Thermal Sensitivity – Understanding Millikelvins (mK)
Thermal sensitivity is the ability of a thermal device to distinguish between temperature differences. In thermal devices, this is measured in milliKelvins (mK) and is an extremely important number to look for and understand when judging the effectiveness of a camera.
The lower the number, the higher the sensitivity of the unit, as this means the core is able to differentiate between smaller temperature ranges and give a more detailed image. Many thermal imagers on the market today offer a mK measurement of >50mK, with higher quality models ranging down to >40mk and top of the range units getting as low as >35mk.
Units with higher thermal sensitivity have a huge advantage in adverse conditions such as fog, smoke and dust. With the ability to cut through these conditions more effectively than higher mK sensors, they are extremely helpful in scenarios such as Search & Rescue of people and animals in bush fires, navigation and man over board events in a marine setting, and hunting during less than perfect conditions.
If all else in the camera is equal, a unit with a >35mK sensitivity will produce a 30% clearer, sharper and less noisy image than a >50mK sensor. However, not all components are created equal and that is why it is important to understand how each part of the camera works with each other.
If you have read our article “F-Number In Thermal – What Does It Mean”, you will have seen that there is a direct relationship between the F-Number of the lens and Thermal Sensitivity (mK).
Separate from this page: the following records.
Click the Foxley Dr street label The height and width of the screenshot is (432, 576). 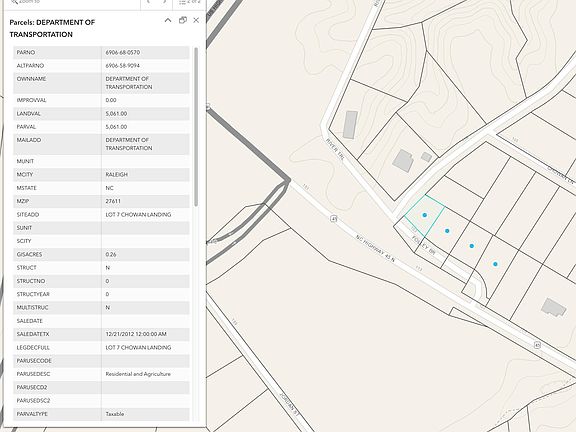(423, 246)
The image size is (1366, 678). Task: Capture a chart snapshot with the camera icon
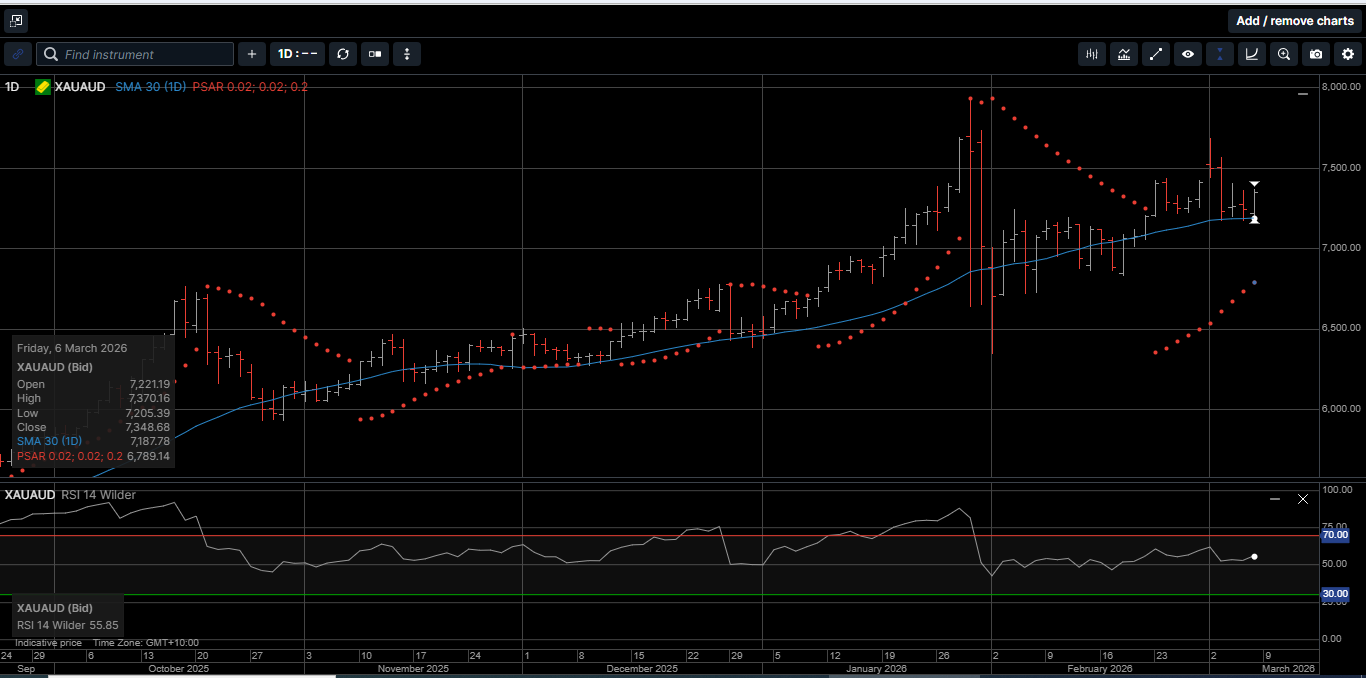click(1315, 54)
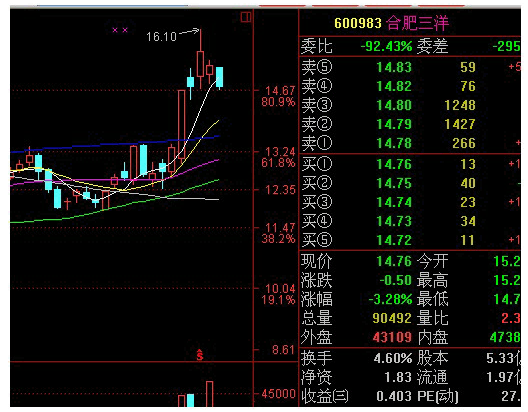Viewport: 528px width, 412px height.
Task: Click the 总量 90492 total volume value
Action: tap(392, 318)
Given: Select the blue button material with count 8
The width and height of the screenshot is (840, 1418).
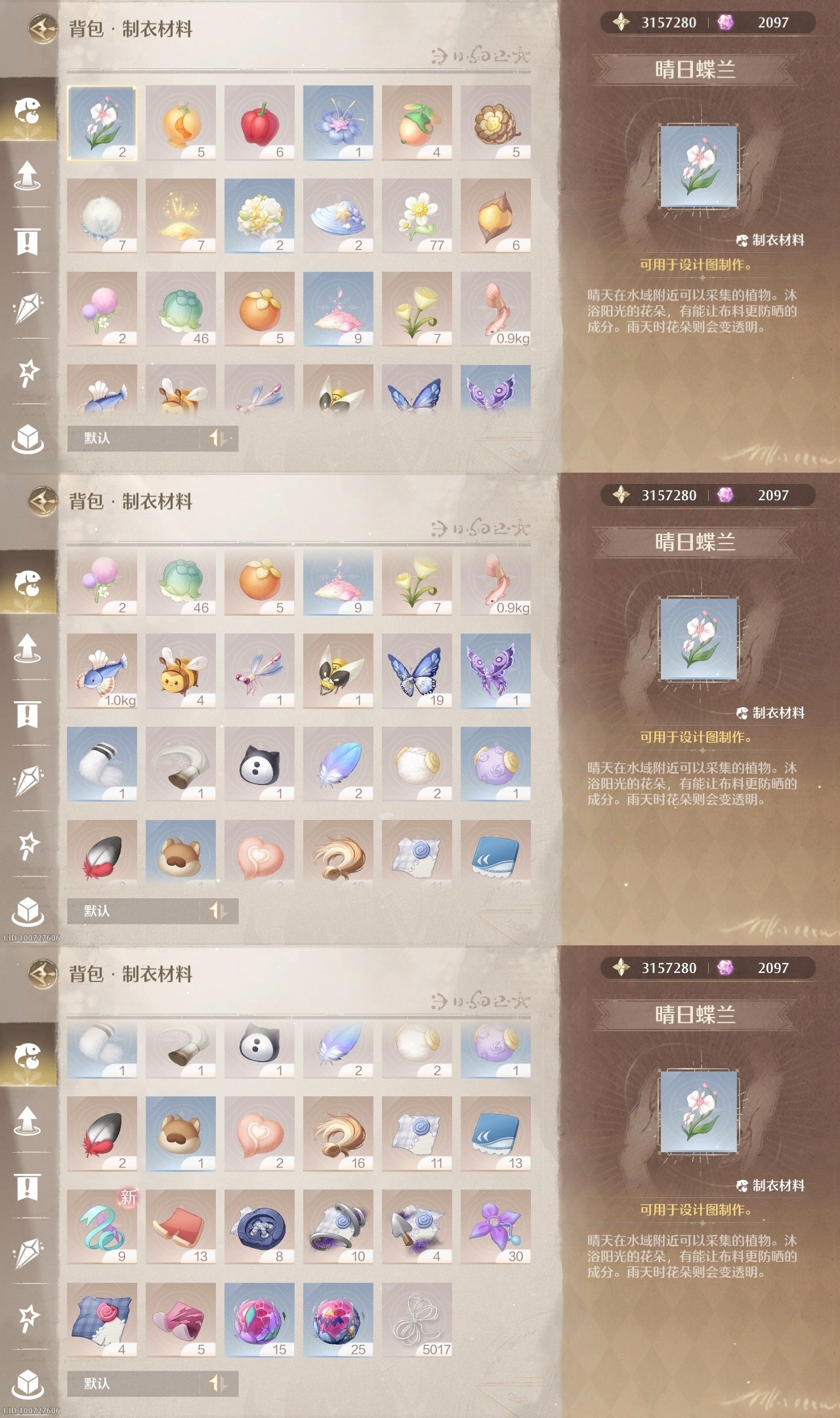Looking at the screenshot, I should 259,1227.
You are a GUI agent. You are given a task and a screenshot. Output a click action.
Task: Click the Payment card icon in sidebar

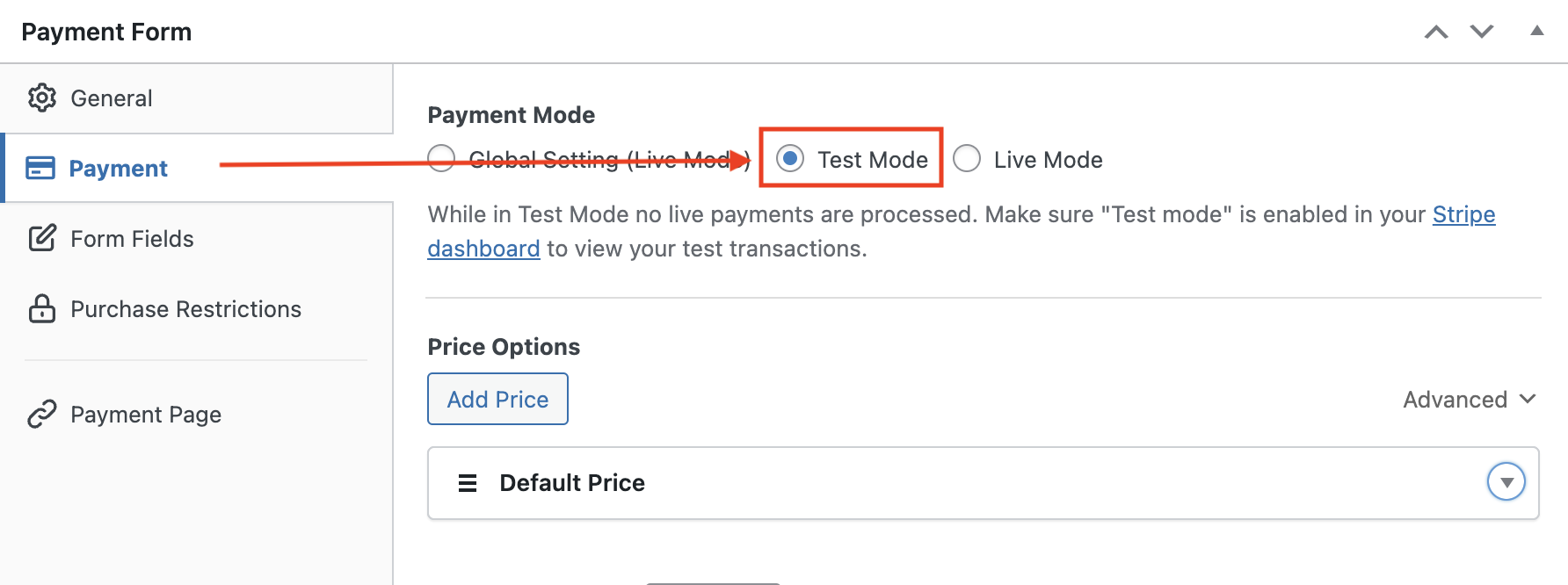[41, 168]
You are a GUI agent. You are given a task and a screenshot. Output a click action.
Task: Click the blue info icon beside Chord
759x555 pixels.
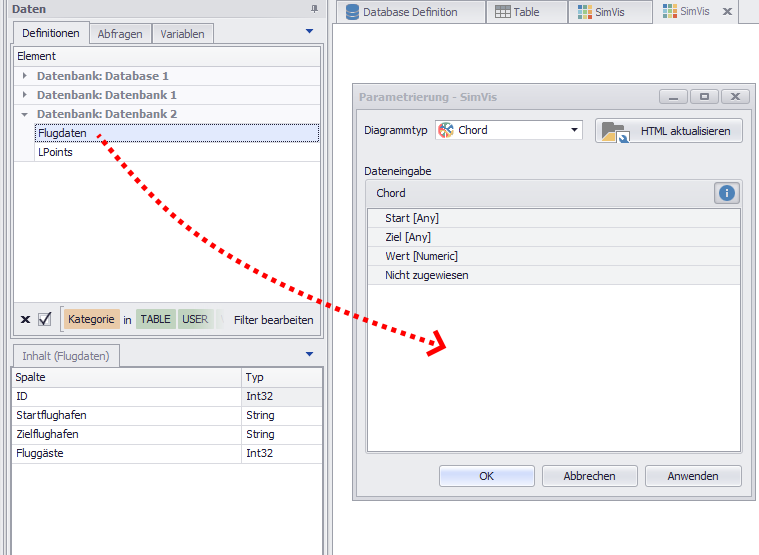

Overall sensitivity of a sensor is determined by a very simple formula which is listed below:
Overall Sensitivity = Detector Sensitivity (mK) x Lens F-Number
To put this into simple terms, below are specs taken from two of our most popular thermal monoculars:
Monocular 1 – 35mK x F/1.0 lens = 35mK
Monocular 2 – 50mK x F/1.2 lens = 60mK
As you can see from above, when we start to look at the whole picture, a 35mK sensor goes from being 30% more sensitive than a 50mK core to a huge 59% more sensitive due to the relationship between the F Number and MilliKelvins. This huge increase in sensitivity not only increases the clarity of the image you are seeing, but also increases Detection, Recognition & Identification (DRI) ranges due to the quality offered.